- _TEXTAUSZUG_:
____

GUTE EVALUATIONSFRAGEN

Evaluationsfragen sind der Kern einer jeden Evaluation. Wenn sie klug gewählt sind, liefern sie am Ende die nötige Evidenz, um die richtigen operativen und strategischen Entscheidungen zu treffen. Wenn Evaluationsfragen hingegen vernachlässigt werden, kommt im schlechtesten Fall am Ende einer Evaluierung ganz viel Material zusammen, das zwar schön illustriert, aber ansonsten keine Relevanz für die Auftraggeber hat. Mit anderen Worten: Evaluationsfragen machen zwar für sich noch keine gute Evaluation, aber ohne sie haben wir von Anfang an so gut wie verloren.

Dabei ist es keine Quantenphysik, die richtigen Fragen zu stellen. In diesem Blogpost stelle ich drei zentrale Fragen vor, mit denen Sie sich beschäftigen sollten, bevor Sie Ihre Evaluationsfragen auswählen:

  1. Warum findet die Evaluation statt?
  2. Wie soll evaluiert werden?
  3. Wer stellt die Fragen?

Bevor ich auf jeden dieser drei Punkte eingehe noch mal kurz vorweg ein paar Grundlagen:

Was sind eigentlich Evaluationsfragen, und wie müssen sie formuliert sein?

Evaluationsfragen sind die Forschungsfragen, die einer Evaluation den Fokus geben. Sie zielen auf einzelne Aspekte einer Maßnahme und – mindestens genauso wichtig! – blenden andere Aspekte aus. So kann sichergestellt werden, dass eine Evaluation sich auch wirklich mit den Dingen beschäftigt, die für anstehende Entscheidungen relevant sind.

Für die Formulierung von Evaluationsfragen gilt das gleiche wie für die Formulierung von Indikatoren: Sie müssen SMART sein. Was heißt das?

____

- _AUFGABENSTELLUNG_:
Führen Sie den Text über gute Evaluationsfragen im Anschluss an seinen letzten Satz fort.

- _INHALT DER LISTE_:
____

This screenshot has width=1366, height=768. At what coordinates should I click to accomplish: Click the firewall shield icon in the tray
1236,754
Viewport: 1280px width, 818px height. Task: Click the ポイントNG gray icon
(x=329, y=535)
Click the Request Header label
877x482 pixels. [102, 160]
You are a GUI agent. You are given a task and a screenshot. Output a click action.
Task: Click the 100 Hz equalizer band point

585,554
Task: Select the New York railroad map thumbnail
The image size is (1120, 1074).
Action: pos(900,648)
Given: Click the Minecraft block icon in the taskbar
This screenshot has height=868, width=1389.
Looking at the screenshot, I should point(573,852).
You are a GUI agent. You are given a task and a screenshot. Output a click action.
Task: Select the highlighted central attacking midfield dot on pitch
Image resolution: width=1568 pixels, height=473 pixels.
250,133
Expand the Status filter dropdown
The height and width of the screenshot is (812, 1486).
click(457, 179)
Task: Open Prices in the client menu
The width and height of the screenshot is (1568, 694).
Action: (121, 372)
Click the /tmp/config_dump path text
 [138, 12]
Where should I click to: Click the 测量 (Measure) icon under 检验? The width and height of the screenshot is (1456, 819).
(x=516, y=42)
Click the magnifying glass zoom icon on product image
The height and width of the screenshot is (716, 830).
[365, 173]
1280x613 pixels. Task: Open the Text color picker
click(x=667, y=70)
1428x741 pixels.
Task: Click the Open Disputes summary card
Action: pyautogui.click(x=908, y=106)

____

- _ERWARTETE LÖSUNG_:
  • Specific: Evaluationsfragen sollen spezifisch sein. Je breiter eine Evaluationsfrage gefasst ist, desto breiter werden auch die Ergebnisse sein. Wir können also über ganz viele Dinge ein bisschen erfahren, was wir aber wahrscheinlich doch längst schon wissen – oder wir gehen bei den wirklich relevanten Themen in die Tiefe. Gezielte Tröpfchenbewässerung direkt an der Wurzel vs. Gießkanne.
  • Measurable: Evaluationsfragen sollen beantwortbar sein. Anders ausgedrückt muss es Daten und Analyseverfahren geben, die die Beantwortung der Frage prinzipiell möglich machen.
  • Achievable: Evaluationsfragen sollen realistisch gestellt sein. Hier gilt es, die bisher gemachten praktischen Erfahrungen mit einer Maßnahme und ihrem jeweiligen Kontext zu berücksichtigen und kritisch zu hinterfragen, ob die dahinter stehenden Annahmen plausibel sind.
  • Relevant: Evaluationsfragen sollen relevant sein – für die beteiligten Akteure und für die Zielgruppen der Maßnahme. Oft bedeutet das, dass die Ziele einer Maßnahme sich in den Evaluationsfragen wiederspiegeln.
  • Time-Bound: Evaluationsfragen müssen zeit-gebunden sein. Abhängig vom Zeitpunkt der Evaluierung (ex-ante, mid-term oder ex-post) können unterschiedliche Fragen im Vordergrund stehen.

Nun aber zum Kern:

Drei zentrale Fragen, mit denen Sie sich befassen sollten, bevor Sie Ihre Evaluationsfragen auswählen können.

1. Warum findet die Evaluation statt?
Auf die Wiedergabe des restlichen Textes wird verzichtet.